Ravenswood Queens Community Land Trust Visioning Workshops

Ravenswood Queens Community Land Trust Visioning Workshops
The NYCHA Ravenswood Residents Association
-- in partnership with --
Western Queens Community Land Trust
Queens Community Board 1
Justice for All Coalition
Queens College, Department of Urban Studies
Meta Brunzema, Nikhil Sanghvi, Aishwariya Devi Sivakumar
Services & Activities
Urban Planning, Workshops, Community Land Trust
34-28 21st Street (35th-36th Avenues), Queens, N.Y.
Work Product
Ravenswood CLT Engagement and Planning Report

The Collective, together with the NYCHA Ravenswood Residents Association, and other Western Queens partners, collaborated on two community workshops designed to kick-start a visioning process for a new building on a site near the Ravenswood Houses.

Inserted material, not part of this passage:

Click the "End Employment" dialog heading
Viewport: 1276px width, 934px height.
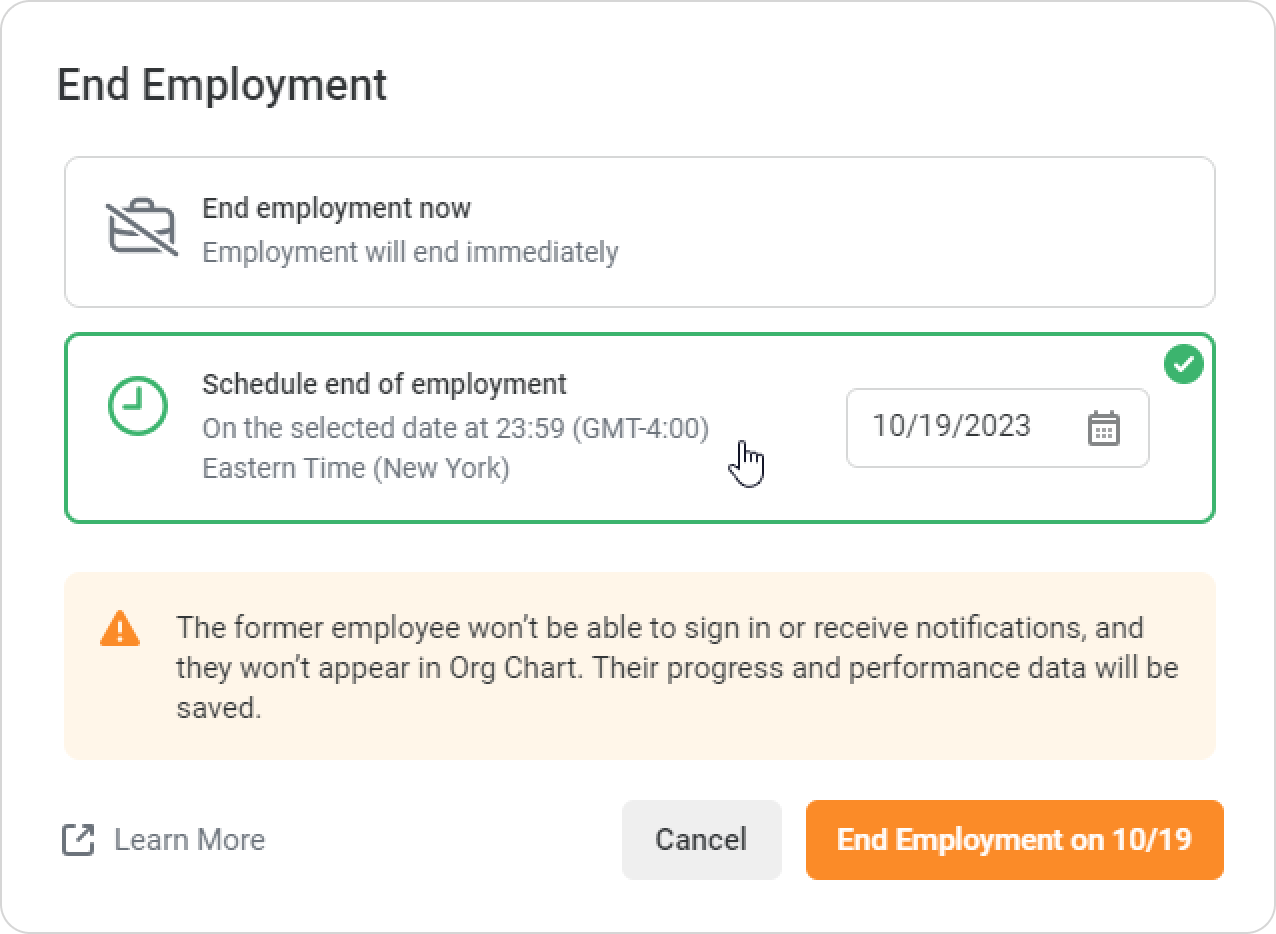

CCCE conducted historic research, developed site and zoning analyses, and designed, co-led, and evaluated the workshops.

The NYC Sanitation Garage Site

Surrounded by the Ravenswood Houses, the 1.4-acre City-owned site is currently occupied by a NYC sanitation garage that will be demolished in 2024.

For more than 70 years, Ravenswood residents endured the smells, traffic, and pollutants from the sanitation garage. The Ravenswood Playground and Sports Fields are directly adjacent to the noxious garage.

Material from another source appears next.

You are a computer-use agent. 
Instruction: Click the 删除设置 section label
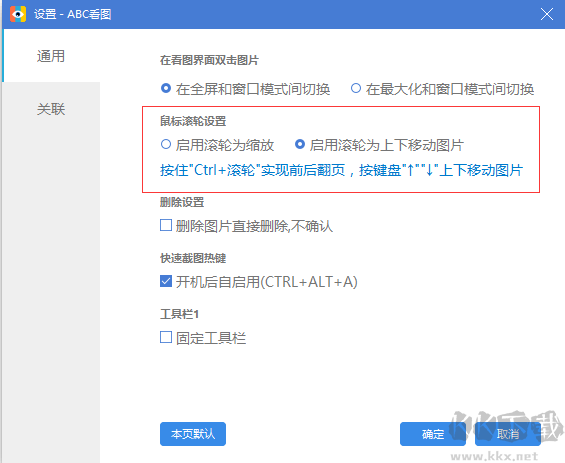point(182,202)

Environmental Degradation and Racism

In the 1660s, when William Hallet obtained the 2,200 acres of land from the Maspeth Indians,  the now-buried Sunswick Creek traversed the southern part of this property. See maps to the left. For centuries, the meandering tidal creek had been a source of crustaceans and seafood for Native Americans. 

The Hallet farm was one of the most productive Dutch plantations that worked in part with enslaved African labor to produce tobacco, corn, flax, and vegetables. Yet, as early as 1679, a dam was built to control the tides of the creek, which eventually turned the Sunswick lowlands into a large, mosquito-ridden swamp.

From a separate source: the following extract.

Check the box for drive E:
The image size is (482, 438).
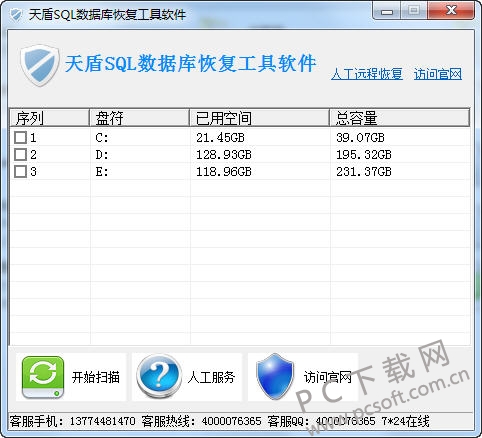20,172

The now-buried Sunswick Creek

By the 1870s, following a period of rapid industrialization, the creek became filled with toxic pollutants. In the following decades, as Queens’ street grid was laid out, the creek and adjacent marshland were filled with ashes, subway construction debris, and other waste – and the stream was buried in sewer-like pipes.

In 1915, the Queens Borough President purchased the project site to build a huge garbage incinerator.  The NYC Sanitation garage replaced the incinerator facilities in 1931, and during WW2, the entire site became a massive scrap metal yard.

The NYCHA Ravenswood Houses, completed in 1951, surround the sanitation garage site on four sides.


Developing Visions for the Site

Most workshop participants quickly embraced the Community Land Trust model as a way of empowering the Ravenswood community to shape its own future.

CCCE’s team leveraged its community engagement expertise to gather critical input on the community’s needs and desired uses for the project site.

The planning workshops inspired a group of young Ravenswood community leaders to form an independent non-profit organization to build and manage the Ravenswood Community Land Trust.